Claramente, se existisse uma população civil armada antes da invasão, os ucranianos estariam mais bem preparados para defender seu país. Agora eles dependem de seu governo e de estrangeiros para armá-los.
É um paradoxo que a esquerda americana aplauda o heroísmo dos ucranianos que pegam em armas para defender sua amada pátria, enquanto criticam sistematicamente o direito de autodefesa da Segunda Emenda dos americanos.
Por exemplo, no discurso do Estado da União de 2022, o presidente Joe Biden culpou a posse generalizada de armas por tantos crimes nos Estados Unidos e prometeu tornar mais difícil para os cidadãos o porte de armas.
É um disparate ainda maior que a esquerda, enquanto admira e elogia os civis ucranianos que pegam em armas para lutar pelo seu país, continue a insistir que os cidadãos deste país não precisam de possuir armas.

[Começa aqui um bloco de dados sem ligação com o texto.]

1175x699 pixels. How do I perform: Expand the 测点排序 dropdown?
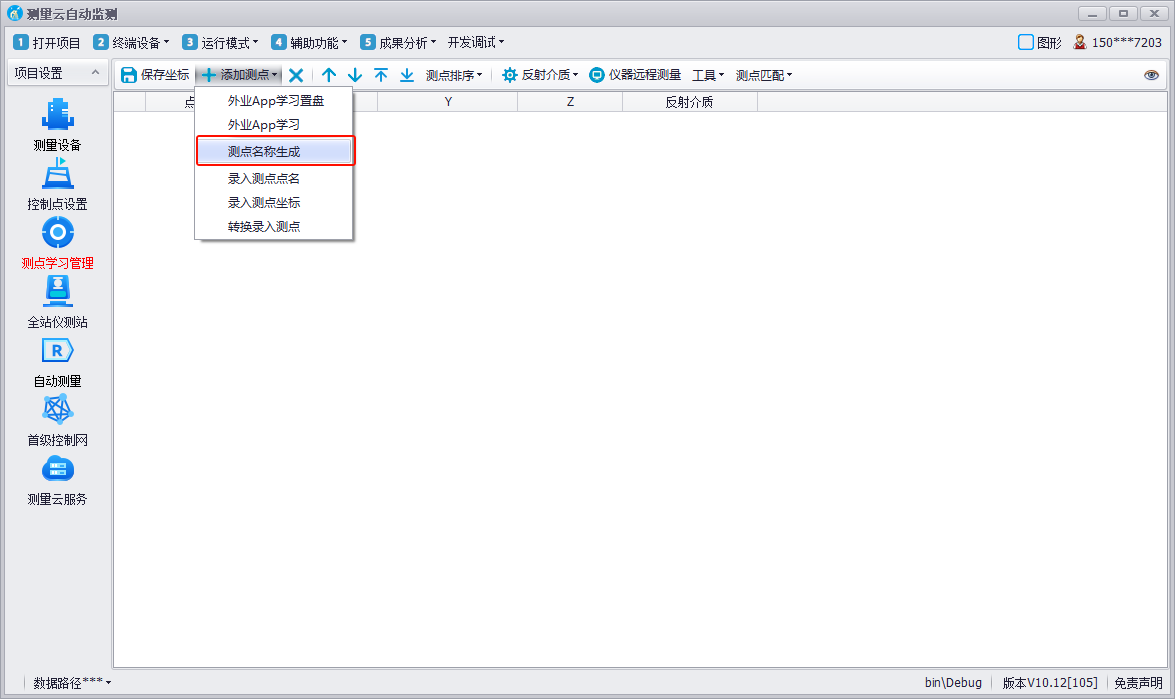pos(454,75)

Não ouvi nenhum político americano dizer que os ucranianos não precisam de armas para se defender. No entanto, muitos desejam negar esse direito aos seus concidadãos.
É verdade que temos a sorte de viver em um país protegido de possíveis adversários por dois oceanos. Também é verdade que civis armados não podem rivalizar com o poder de fogo de um exército moderno. No entanto, como as tropas russas descobriram, nenhum exército quer ocupar um país que tem uma força civil bem armada disposta a matar seus ocupantes. É por isso que a Suíça e outros países amantes da paz fazem da posse civil de armas um elemento central de sua estratégia de defesa.
A Segunda Emenda não tem nada a ver com tiro ao alvo ou caça frívola. Essa não era a preocupação dos Pais Fundadores. A Segunda Emenda trata do direito ao autogoverno e à autodefesa, e não deve ser banalizada como fazem os oponentes das armas.
À primeira vista, a Segunda Emenda refere-se exclusivamente ao direito de portar armas. Mas é muito mais do que isso. Trata-se de defender o direito natural de autodefesa, de resistir à opressão e o dever cívico de agir em defesa do Estado.
Como nação, somos abençoados com uma cultura amante da liberdade que entende a importância de defender nossos valores fundadores. Como povo, somos a última salvaguarda contra inimigos, estrangeiros e domésticos. A Segunda Emenda nos permite realizar essa tarefa.
Como a invasão russa da Ucrânia mostrou, mesmo o inimigo mais bárbaro achará caro enfrentar um cidadão determinado disposto a lutar até o fim para defender sua liberdade e modo de vida.
Os ucranianos entenderam o que o direito de portar armas significa para sua liberdade. Vamos garantir que não percamos o nosso.